[Stored items from a collection]
=== Section Start ===

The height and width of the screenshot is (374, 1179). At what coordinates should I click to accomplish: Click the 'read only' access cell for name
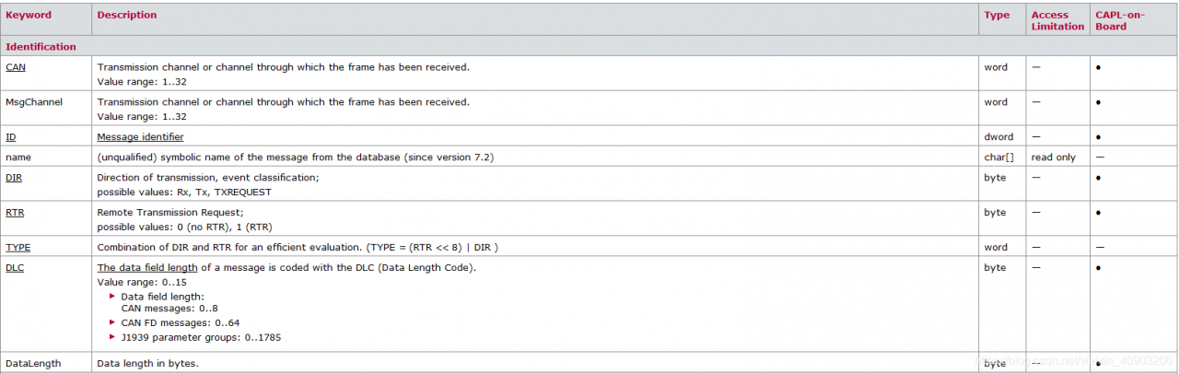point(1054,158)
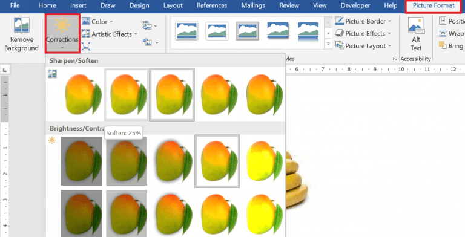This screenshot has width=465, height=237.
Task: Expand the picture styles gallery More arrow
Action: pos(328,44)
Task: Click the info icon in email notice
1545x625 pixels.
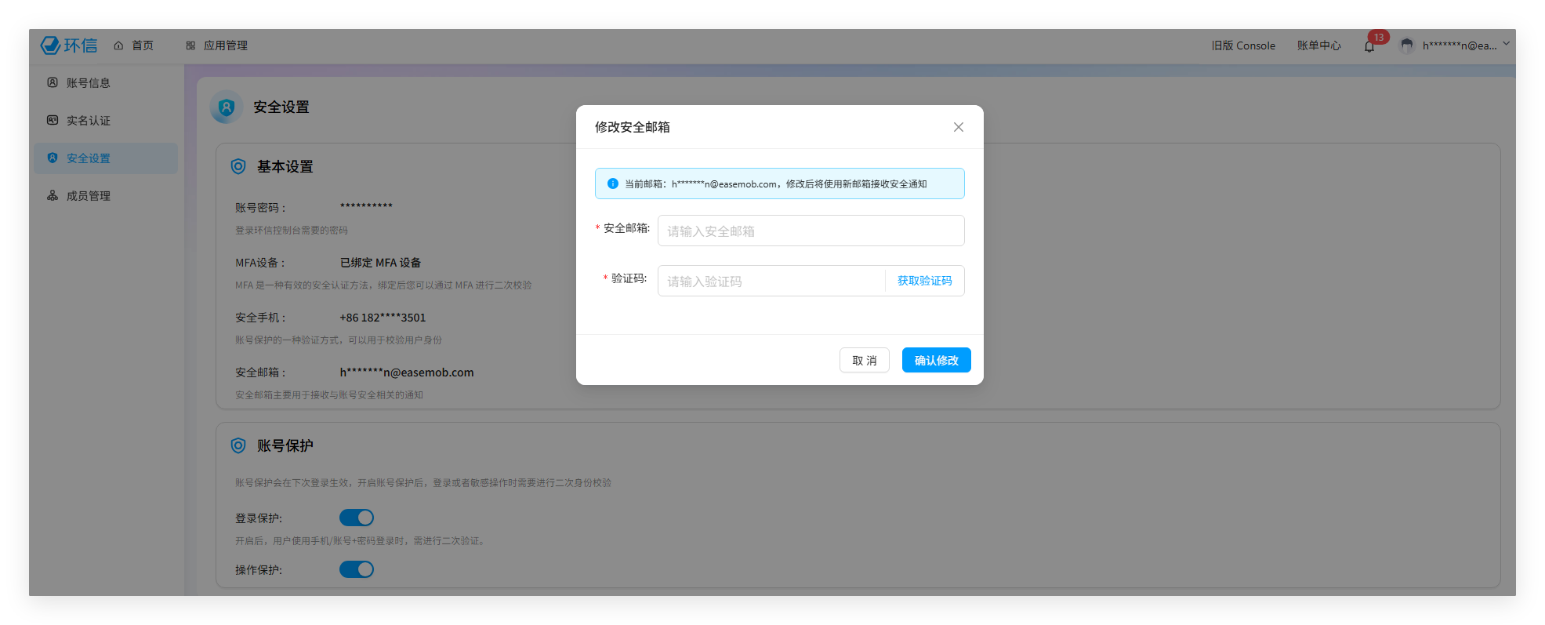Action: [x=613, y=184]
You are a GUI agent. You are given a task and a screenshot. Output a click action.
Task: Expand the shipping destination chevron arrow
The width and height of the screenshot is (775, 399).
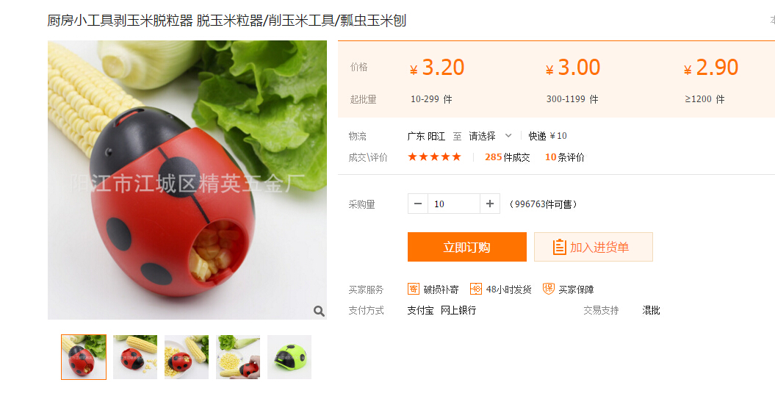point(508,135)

=== Section End ===

Repeat exactly the lines above, from the line containing "Task: Expand the shipping" through the last line of the records, inclusive; omit any pictures.

• [Answer area]:
Task: Expand the shipping destination chevron arrow
The width and height of the screenshot is (775, 399).
point(508,135)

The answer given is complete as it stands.